The 511 Building is a low-rise, concrete structure that is easy to overlook.

Located across from the Metrodome on 11th Avenue S., the one-time Control Data Business and Technology Center building has a featureless exterior devoid of signage, and is largely without windows. The Minnesota Vikings apparently thought the building was so unimportant that the organization briefly considered tearing it down to make way for the new football stadium.

That all changed with the threat of a lawsuit by the building's owner, Timeshare Systems, and the public disclosure of the building's actual purpose: It is Minnesota's largest Internet communications hub. Converging on the 511 Building are about 70 different data networks, ranging from AT&T and Verizon to Bemidji's Paul Bunyan Telecom.

Inside the building, pulses of laser light send hundreds of trillions of data bits surging from one network to the next every second. Fiber-optic cables beneath 5th and 6th Streets, the nearby light-rail tracks and Interstate 94 carry data from the 511 Building to the ends of the Earth. And back. It's all made possible by Xcel Energy's Elliot Park Substation across 5th Street, where two power grids converge to provide the building with enough electricity to power a small Minnesota city. (The two separate electric grids ensure continued power, should one of them go down.)

Varun Kharbanda, one of the owners of Timeshare Systems, doesn't offer a value for the 511 Building and downplays the company's earlier threat to sue the Vikings in order to save the facility.

"We knew once we had a discussion, they would agree" not to tear down the 511 Building, Kharbanda said.

The facility is one of a group of Internet data centers that sprouted around the nation in the 1990s dot-com boom. Called "carrier hotels" (telecommunications companies are often called carriers), they were needed to interconnect the huge fiber networks being built to support Internet traffic.

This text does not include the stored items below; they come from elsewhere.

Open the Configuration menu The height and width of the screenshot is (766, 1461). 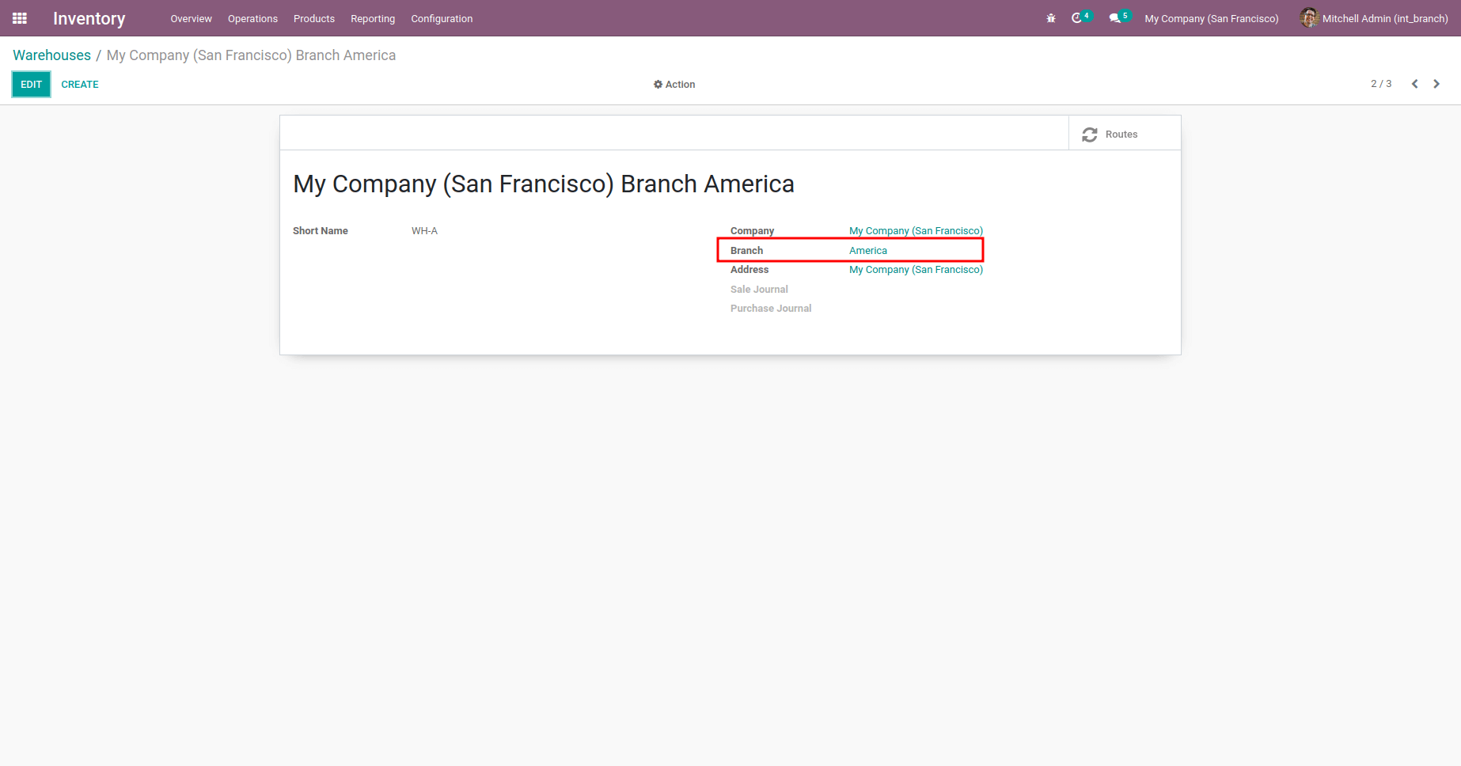442,18
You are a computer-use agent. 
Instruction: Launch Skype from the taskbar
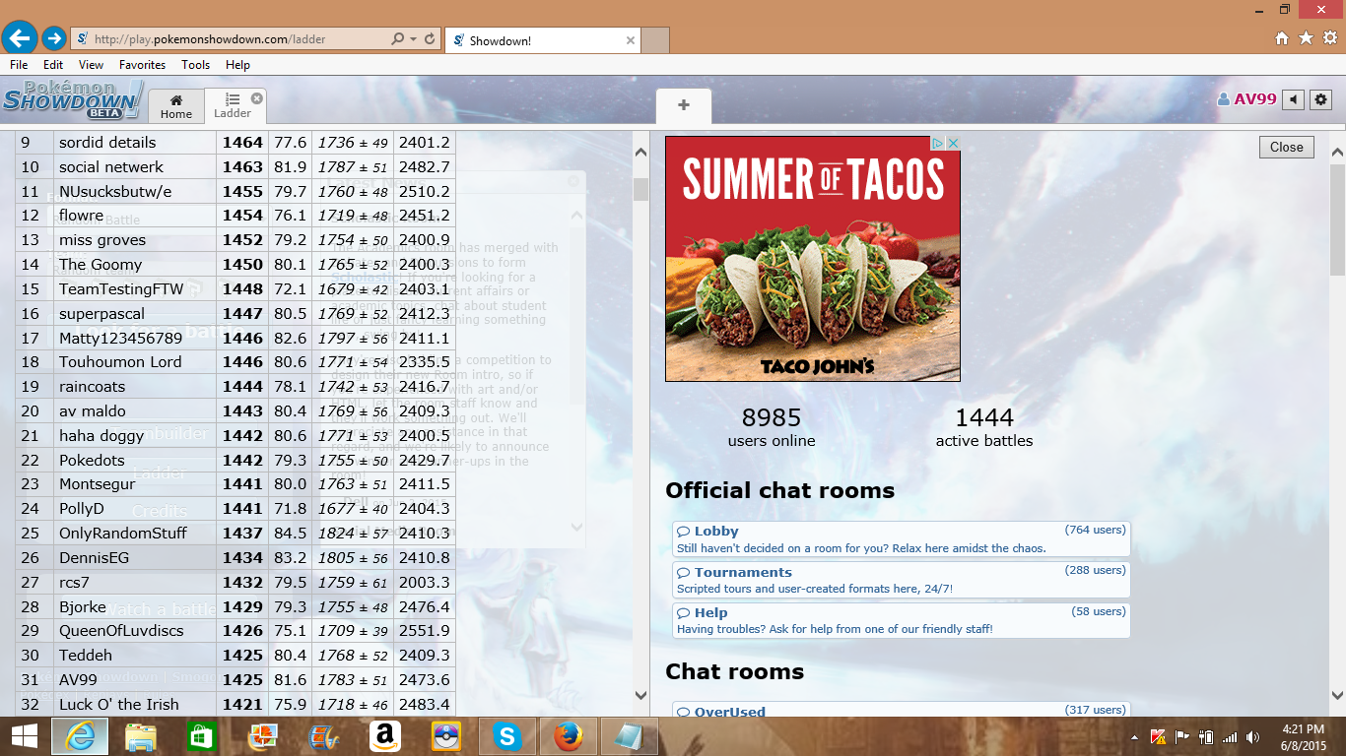click(x=507, y=735)
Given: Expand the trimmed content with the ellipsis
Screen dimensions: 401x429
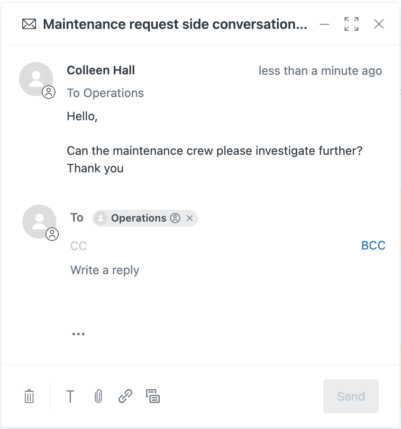Looking at the screenshot, I should tap(78, 333).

"No one telecommunications provider can deliver it all, so they have to work together," said Mike Hemphill, the Minneapolis general manager for Cologix, a Denver-based network interconnection firm that, with about 100 Minneapolis workers, is a major tenant in the 511 Building. "This is a place that allows them to do that. We're an enabler."

Today, carrier hotels are key interconnection points for the World Wide Web. For smaller telephone or cable companies, carrier hotels provide a way to connect to such major Internet carriers as AT&T, Verizon, Level 3, Zayo, CenturyLink or XO Communications, Hemphill said.

In turn, the small telephone and cable companies help connect the major carriers to suburban or rural customers that they couldn't otherwise reach. The 511 Building is the largest of four carrier hotels in downtown Minneapolis when it comes to the number of fiber-optic cable connections to the outside world. Collectively, the four carriers may handle as much as half of the state's data traffic -- no one knows for sure. Another large chunk of Minnesota's data traffic is handled by private Internet connections owned by the telecommunications carriers or large corporations. It's not even clear how much data flows through the 511 Building, "given that Internet traffic does not flow exclusively through one data center," said Kharbanda.

But there are hints. In one corner of a 511 Building data center run by Cologix, several racks of computer gear can handle 50 million megabits per second -- about 5 million times faster than a home broadband connection. And that represents a tiny fraction of the building's data-moving capacity.

Kharbanda declined to say how many tenants the 511 Building has now.

Sometimes telecommunications firms will locate in more than one of the local carrier hotels to protect themselves against a failure at any one site.

"The 511 Building is certainly an economic engine in the digital economy," said James Farstad, a Minneapolis technology consultant. "But you don't want to put all your eggs in one basket."

For example, Internet services company ipHouse has its headquarters in the Tritech Building (a carrier hotel at 331 2nd Av. S.) but also has connections in the 511 Building. "We get connectivity to the outside world in both places," said Bil MacLeslie, ipHouse president.

Cost 'off the chart'

All of this suggests that the 511 Building is worth a lot of money and could have added substantially to the cost of the stadium if it had been torn down. Hemphill believes the cost of replacing the 511 Building -- including tearing up streets to relocate all those cables -- could have exceeded the projected $975 million cost of the new Vikings stadium.

"The cost is off the chart, just unreal," Hemphill said.

Farstad said the cost would have been high, but not that high. "It would be a significant expense to relocate a facility of that magnitude," he said.

Because tearing down the building never became an official part of the plan, the costs of doing so were never calculated, said Michele Kelm-Helgen, chairwoman of the Minnesota Sports Facilities Authority, to which the Legislature assigned the task of designing, constructing and operating the planned stadium. In the end, the site was extended in the opposite direction from the 511 Building, she said.

But while the 511 Building was spared, some tenants are not happy that the Vikings took away the facility's relative anonymity. Hemphill said security is a big issue because the building's Internet connections are considered vital infrastructure, and because some government agencies rely on its computing and data backup facilities.

"The building has awesome security," he said. "But some tenants worry about terrorism."